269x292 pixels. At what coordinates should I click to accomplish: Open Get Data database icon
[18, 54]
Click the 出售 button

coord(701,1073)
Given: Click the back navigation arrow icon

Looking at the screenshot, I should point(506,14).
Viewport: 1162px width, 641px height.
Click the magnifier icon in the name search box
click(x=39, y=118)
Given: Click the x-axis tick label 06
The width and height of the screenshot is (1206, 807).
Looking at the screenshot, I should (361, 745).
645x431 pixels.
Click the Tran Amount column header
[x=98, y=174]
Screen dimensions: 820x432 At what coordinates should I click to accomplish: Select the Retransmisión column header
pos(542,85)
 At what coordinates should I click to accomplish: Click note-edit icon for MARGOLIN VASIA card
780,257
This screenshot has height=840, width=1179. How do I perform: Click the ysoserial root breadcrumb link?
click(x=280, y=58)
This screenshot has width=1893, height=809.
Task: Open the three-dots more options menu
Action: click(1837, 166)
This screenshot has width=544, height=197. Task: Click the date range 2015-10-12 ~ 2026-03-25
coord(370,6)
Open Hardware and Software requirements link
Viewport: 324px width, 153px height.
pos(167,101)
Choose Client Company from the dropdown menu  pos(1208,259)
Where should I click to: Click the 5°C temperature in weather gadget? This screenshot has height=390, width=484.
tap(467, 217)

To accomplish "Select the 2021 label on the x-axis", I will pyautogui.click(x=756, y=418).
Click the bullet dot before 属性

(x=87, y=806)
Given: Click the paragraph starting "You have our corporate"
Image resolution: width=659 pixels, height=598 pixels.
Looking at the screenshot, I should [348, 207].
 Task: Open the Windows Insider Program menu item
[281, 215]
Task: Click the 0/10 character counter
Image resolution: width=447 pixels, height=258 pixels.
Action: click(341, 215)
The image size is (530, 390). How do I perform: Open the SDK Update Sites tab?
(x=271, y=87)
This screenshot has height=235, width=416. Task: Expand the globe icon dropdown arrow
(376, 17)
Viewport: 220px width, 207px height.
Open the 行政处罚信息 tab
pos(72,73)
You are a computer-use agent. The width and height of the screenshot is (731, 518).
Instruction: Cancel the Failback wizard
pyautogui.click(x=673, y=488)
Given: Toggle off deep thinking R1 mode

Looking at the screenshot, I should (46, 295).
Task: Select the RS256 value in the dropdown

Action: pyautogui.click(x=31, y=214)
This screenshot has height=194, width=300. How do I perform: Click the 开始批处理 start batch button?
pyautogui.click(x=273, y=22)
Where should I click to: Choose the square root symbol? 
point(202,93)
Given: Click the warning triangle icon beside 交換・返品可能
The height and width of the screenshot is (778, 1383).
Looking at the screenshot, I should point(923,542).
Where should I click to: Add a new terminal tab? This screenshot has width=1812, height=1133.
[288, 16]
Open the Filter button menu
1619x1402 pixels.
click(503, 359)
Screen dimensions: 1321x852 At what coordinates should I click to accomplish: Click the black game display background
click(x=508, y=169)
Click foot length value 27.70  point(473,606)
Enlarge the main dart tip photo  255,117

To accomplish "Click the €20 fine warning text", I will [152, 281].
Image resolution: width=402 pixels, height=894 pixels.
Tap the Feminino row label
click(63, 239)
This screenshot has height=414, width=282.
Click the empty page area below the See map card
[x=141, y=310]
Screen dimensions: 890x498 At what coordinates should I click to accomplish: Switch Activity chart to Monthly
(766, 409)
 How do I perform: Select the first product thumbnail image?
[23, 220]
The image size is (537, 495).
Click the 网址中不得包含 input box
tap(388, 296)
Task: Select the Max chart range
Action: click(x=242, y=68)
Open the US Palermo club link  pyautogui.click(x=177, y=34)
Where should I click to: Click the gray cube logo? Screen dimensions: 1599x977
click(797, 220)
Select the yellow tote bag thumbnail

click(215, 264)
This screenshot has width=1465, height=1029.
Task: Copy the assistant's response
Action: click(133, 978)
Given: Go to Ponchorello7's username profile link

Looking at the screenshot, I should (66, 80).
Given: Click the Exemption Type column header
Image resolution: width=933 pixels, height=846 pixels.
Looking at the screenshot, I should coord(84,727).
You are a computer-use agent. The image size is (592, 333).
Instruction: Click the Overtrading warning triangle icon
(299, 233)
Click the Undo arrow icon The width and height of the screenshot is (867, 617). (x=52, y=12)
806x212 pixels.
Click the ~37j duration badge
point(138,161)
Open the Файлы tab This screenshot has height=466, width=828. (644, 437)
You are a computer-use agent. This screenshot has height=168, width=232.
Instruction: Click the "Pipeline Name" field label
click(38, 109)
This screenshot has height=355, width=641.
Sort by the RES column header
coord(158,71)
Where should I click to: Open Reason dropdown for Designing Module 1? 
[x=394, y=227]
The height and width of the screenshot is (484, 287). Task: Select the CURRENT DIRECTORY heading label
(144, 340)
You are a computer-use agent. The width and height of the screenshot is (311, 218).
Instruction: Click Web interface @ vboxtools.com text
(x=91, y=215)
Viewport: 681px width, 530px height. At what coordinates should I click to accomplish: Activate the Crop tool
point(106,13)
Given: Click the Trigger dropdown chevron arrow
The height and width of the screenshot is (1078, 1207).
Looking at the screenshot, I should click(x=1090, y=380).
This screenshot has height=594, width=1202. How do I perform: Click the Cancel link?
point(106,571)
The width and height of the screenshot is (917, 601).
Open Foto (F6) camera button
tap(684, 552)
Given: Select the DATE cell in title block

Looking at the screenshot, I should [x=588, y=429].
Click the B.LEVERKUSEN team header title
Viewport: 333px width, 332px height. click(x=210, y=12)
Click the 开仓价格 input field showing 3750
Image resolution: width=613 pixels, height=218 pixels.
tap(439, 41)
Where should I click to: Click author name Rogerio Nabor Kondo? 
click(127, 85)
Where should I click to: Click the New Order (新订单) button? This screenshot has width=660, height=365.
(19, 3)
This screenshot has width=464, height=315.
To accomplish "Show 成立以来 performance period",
══════
• [Your assignment]
Copy all of the data. Keep every word exactly as it is.

• [Answer section]
269x292 pixels. At what coordinates should I click to accomplish: Open Get Data database icon
[18, 54]
Click the 出售 button

coord(701,1073)
Given: Click the back navigation arrow icon

Looking at the screenshot, I should point(506,14).
Viewport: 1162px width, 641px height.
Click the magnifier icon in the name search box
click(x=39, y=118)
Given: Click the x-axis tick label 06
The width and height of the screenshot is (1206, 807).
Looking at the screenshot, I should (361, 745).
645x431 pixels.
Click the Tran Amount column header
[x=98, y=174]
Screen dimensions: 820x432 At what coordinates should I click to accomplish: Select the Retransmisión column header
pos(542,85)
 At what coordinates should I click to accomplish: Click note-edit icon for MARGOLIN VASIA card
780,257
This screenshot has height=840, width=1179. How do I perform: Click the ysoserial root breadcrumb link?
click(x=280, y=58)
This screenshot has width=1893, height=809.
Task: Open the three-dots more options menu
Action: click(1837, 166)
This screenshot has width=544, height=197. Task: Click the date range 2015-10-12 ~ 2026-03-25
coord(370,6)
Open Hardware and Software requirements link
Viewport: 324px width, 153px height.
pos(167,101)
Choose Client Company from the dropdown menu  pos(1208,259)
Where should I click to: Click the 5°C temperature in weather gadget? This screenshot has height=390, width=484.
tap(467, 217)

To accomplish "Select the 2021 label on the x-axis", I will pyautogui.click(x=756, y=418).
Click the bullet dot before 属性

(x=87, y=806)
Given: Click the paragraph starting "You have our corporate"
Image resolution: width=659 pixels, height=598 pixels.
Looking at the screenshot, I should [348, 207].
 Task: Open the Windows Insider Program menu item
[281, 215]
Task: Click the 0/10 character counter
Image resolution: width=447 pixels, height=258 pixels.
Action: click(341, 215)
The image size is (530, 390). How do I perform: Open the SDK Update Sites tab?
(x=271, y=87)
This screenshot has height=235, width=416. Task: Expand the globe icon dropdown arrow
(376, 17)
Viewport: 220px width, 207px height.
Open the 行政处罚信息 tab
pos(72,73)
You are a computer-use agent. The width and height of the screenshot is (731, 518).
Instruction: Cancel the Failback wizard
pyautogui.click(x=673, y=488)
Given: Toggle off deep thinking R1 mode

Looking at the screenshot, I should (46, 295).
Task: Select the RS256 value in the dropdown

Action: pyautogui.click(x=31, y=214)
This screenshot has height=194, width=300. How do I perform: Click the 开始批处理 start batch button?
pyautogui.click(x=273, y=22)
Where should I click to: Choose the square root symbol? 
point(202,93)
Given: Click the warning triangle icon beside 交換・返品可能
The height and width of the screenshot is (778, 1383).
Looking at the screenshot, I should point(923,542).
Where should I click to: Add a new terminal tab? This screenshot has width=1812, height=1133.
[288, 16]
Open the Filter button menu
1619x1402 pixels.
click(503, 359)
Screen dimensions: 1321x852 At what coordinates should I click to accomplish: Click the black game display background
click(x=508, y=169)
Click foot length value 27.70  point(473,606)
Enlarge the main dart tip photo  255,117

To accomplish "Click the €20 fine warning text", I will [152, 281].
Image resolution: width=402 pixels, height=894 pixels.
Tap the Feminino row label
click(63, 239)
This screenshot has height=414, width=282.
Click the empty page area below the See map card
[x=141, y=310]
Screen dimensions: 890x498 At what coordinates should I click to accomplish: Switch Activity chart to Monthly
(766, 409)
 How do I perform: Select the first product thumbnail image?
[23, 220]
The image size is (537, 495).
Click the 网址中不得包含 input box
tap(388, 296)
Task: Select the Max chart range
Action: click(x=242, y=68)
Open the US Palermo club link  pyautogui.click(x=177, y=34)
Where should I click to: Click the gray cube logo? Screen dimensions: 1599x977
click(797, 220)
Select the yellow tote bag thumbnail

click(215, 264)
This screenshot has width=1465, height=1029.
Task: Copy the assistant's response
Action: click(133, 978)
Given: Go to Ponchorello7's username profile link

Looking at the screenshot, I should (66, 80).
Given: Click the Exemption Type column header
Image resolution: width=933 pixels, height=846 pixels.
Looking at the screenshot, I should coord(84,727).
You are a computer-use agent. The image size is (592, 333).
Instruction: Click the Overtrading warning triangle icon
(299, 233)
Click the Undo arrow icon The width and height of the screenshot is (867, 617). (x=52, y=12)
806x212 pixels.
Click the ~37j duration badge
point(138,161)
Open the Файлы tab This screenshot has height=466, width=828. (644, 437)
You are a computer-use agent. This screenshot has height=168, width=232.
Instruction: Click the "Pipeline Name" field label
click(38, 109)
This screenshot has height=355, width=641.
Sort by the RES column header
coord(158,71)
Where should I click to: Open Reason dropdown for Designing Module 1? 
[x=394, y=227]
The height and width of the screenshot is (484, 287). Task: Select the CURRENT DIRECTORY heading label
(144, 340)
You are a computer-use agent. The width and height of the screenshot is (311, 218).
Instruction: Click Web interface @ vboxtools.com text
(x=91, y=215)
Viewport: 681px width, 530px height. At what coordinates should I click to accomplish: Activate the Crop tool
point(106,13)
Given: Click the Trigger dropdown chevron arrow
The height and width of the screenshot is (1078, 1207).
Looking at the screenshot, I should click(x=1090, y=380).
This screenshot has height=594, width=1202. How do I perform: Click the Cancel link?
point(106,571)
The width and height of the screenshot is (917, 601).
Open Foto (F6) camera button
tap(684, 552)
Given: Select the DATE cell in title block

Looking at the screenshot, I should [x=588, y=429].
Click the B.LEVERKUSEN team header title
Viewport: 333px width, 332px height. click(x=210, y=12)
Click the 开仓价格 input field showing 3750
Image resolution: width=613 pixels, height=218 pixels.
tap(439, 41)
Where should I click to: Click author name Rogerio Nabor Kondo? 
click(127, 85)
Where should I click to: Click the New Order (新订单) button? This screenshot has width=660, height=365.
(19, 3)
This screenshot has width=464, height=315.
To accomplish "Show 成立以来 performance period",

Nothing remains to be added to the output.